The one big argument that has existed for decades and will likely continue is the fact that Layer 2 switching does not scale well. And when you force one layer 2 domain (read VLAN) to exist in two data centers at the same time, you’ve now created a single fault domain out of which there used to be two. Now, many folks will tell you that they’ve been using OTV for over a year and half with no problems. Those same people will say that they’ve turned off Spanning Tree in their LAN because they’ve been burned by it in the past and they haven’t had any problems so far. These are accidents waiting to happen. Someone always plugs a cable into the wrong port, fat-fingers something at the CLI, a NIC starts flapping, or one could just wait for the next new software bug, but these problems always happen. When they do, they’ll not only take out a VLAN in Data Center A, but they’ll also take out that same VLAN in Data Center B.
Now, this is not to say, again, that sometimes, one seems to be forced to implement a L2 DCI, In these cases, just be sure to document your objections and be a good soldier. Make sure the decision makers understand the risks and accept them. Then implement and move on.
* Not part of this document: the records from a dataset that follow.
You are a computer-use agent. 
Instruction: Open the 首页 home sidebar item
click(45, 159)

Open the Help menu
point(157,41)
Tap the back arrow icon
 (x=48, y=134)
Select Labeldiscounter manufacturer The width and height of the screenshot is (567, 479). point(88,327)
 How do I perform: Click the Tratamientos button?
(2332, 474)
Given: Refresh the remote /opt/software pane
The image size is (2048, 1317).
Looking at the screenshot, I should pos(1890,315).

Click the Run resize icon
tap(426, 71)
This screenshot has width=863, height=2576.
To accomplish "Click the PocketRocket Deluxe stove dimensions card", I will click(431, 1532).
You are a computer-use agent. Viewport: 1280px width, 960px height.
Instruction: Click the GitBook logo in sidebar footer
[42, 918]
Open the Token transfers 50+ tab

To say I’m against OTV just isn’t accurate. I agree with smarter dudes than I that one should be sure that a Layer 3 solution wouldn’t work better before settling for a L2 DCI. There are also some up and coming technologies that show promise in solving the traffic trombone, such as LISP. As a note, as of today, beware that VXLAN is *not* a L2 DCI.
The January 2012 OTV primer from Cisco (http://www.cisco.com/en/US/docs/solutions/Enterprise/Data_Center/DCI/whitepaper/DCI3_OTV_Intro_WP.pdf) states their broadcast control policy as such (speaking to my broadcast storm statement above):
“Broadcast Policy Control
…OTV will provide additional functionality such as broadcast suppression, broadcast white-listing, and so on, to reduce the amount of overall Layer 2 broadcast traffic sent across the overlay. Details will be provided upon future functional availability. (emphasis mine)”
The way I read this, such broadcast control is not implemented yet. Now, January 2012 is getting pretty dated. I’m not familiar with newer documentation that states otherwise.